FRBのパウエル議長は早期に利下げに転じる可能性を示唆

本来金融緩和というものは景気後退を下支えするために行うものです。業績が苦しくなった企業がより低い金利で資金調達ができるようにしたり、中央銀行が金融機関に対し豊富に資金を供給したりすることで、企業貸付がしやすくなることを目的としています。また預金金利が低くなることで、株式や不動産などのリスク資産の投資魅力度が相対的に高くなり、リスク資産に投資を誘導する効果も期待されます。

一方、現在の米国経済を振り返ると、失業率は過去最低水準を維持しており、企業業績は好調で、株式市場は2018年12月と2019年5月に急落したとはいっても史上最高値を維持しています。企業の借入れ金額が国内総生産(GDP)に占める比率は過去最高水準となっており、借入に苦労をしている様子は見られません。確かに数々の政治リスクによって企業マインドが低下しているのは事実ですが、それが雇用の減少や企業破綻に繋がるような業績の悪化にまで波及しているわけではまだないのです。

FRBによる非伝統的な利下げ判断

この状況下において、FRBがあえて利下げに言及したことに対し、株式市場は好感してはいるものの、本当に利下げが必要な局面であるのかという点については、意見が分かれるところでもあります。巷で噂されているようにFRBがトランプ大統領の意向に沿った金融政策を行っているとは思ってはいませんが、少なくとも今の経済環境が従来の伝統的な利下げ判断の局面とは大きく乖離(かいり)していることは間違いありません。

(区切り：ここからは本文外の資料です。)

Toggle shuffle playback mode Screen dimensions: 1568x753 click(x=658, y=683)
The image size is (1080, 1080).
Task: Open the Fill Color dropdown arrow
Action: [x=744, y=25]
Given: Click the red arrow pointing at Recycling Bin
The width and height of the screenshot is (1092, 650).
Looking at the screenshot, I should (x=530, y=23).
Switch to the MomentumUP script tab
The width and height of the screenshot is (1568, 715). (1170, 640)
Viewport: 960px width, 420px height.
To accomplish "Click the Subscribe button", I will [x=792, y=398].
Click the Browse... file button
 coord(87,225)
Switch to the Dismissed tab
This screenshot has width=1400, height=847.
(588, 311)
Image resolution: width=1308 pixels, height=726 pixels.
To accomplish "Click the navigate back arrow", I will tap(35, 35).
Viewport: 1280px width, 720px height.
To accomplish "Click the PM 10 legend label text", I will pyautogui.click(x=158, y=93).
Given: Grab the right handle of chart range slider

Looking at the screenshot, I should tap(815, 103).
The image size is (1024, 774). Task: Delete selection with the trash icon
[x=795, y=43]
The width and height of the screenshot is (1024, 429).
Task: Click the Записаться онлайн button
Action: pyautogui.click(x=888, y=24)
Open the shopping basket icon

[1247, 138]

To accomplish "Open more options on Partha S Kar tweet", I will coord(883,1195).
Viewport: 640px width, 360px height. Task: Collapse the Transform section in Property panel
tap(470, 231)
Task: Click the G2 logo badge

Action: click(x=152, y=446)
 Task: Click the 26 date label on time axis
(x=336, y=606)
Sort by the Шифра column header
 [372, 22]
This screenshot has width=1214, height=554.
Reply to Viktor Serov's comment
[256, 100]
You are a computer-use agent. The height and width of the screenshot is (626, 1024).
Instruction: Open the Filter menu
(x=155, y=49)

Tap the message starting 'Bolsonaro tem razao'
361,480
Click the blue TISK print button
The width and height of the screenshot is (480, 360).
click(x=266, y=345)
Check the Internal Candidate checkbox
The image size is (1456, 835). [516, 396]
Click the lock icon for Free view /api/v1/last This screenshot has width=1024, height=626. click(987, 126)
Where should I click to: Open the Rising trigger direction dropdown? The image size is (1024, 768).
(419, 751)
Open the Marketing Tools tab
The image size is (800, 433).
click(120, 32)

今の株式市場がこのやや異常なFRBの利下げ観測によって底上げされているとするならば、万が一FRBが利下げを躊躇するようなニュアンスの発言をしただけで、株式市場は大きく下落するかもしれません。逆にFRBが本当に利下げをしなければならないような局面が来るとするならば、現状の最高値を更新するような米国株式市場は明らかに買われ過ぎということになります。


今後発表される金融政策に関する情報を注視

FRBのパウエル議長の心変わりに端を発した現在の株高。パウエル議長の気持ちが再び変わる前に、山積みの政治リスクが少しでも解消することに期待するしかなさそうです。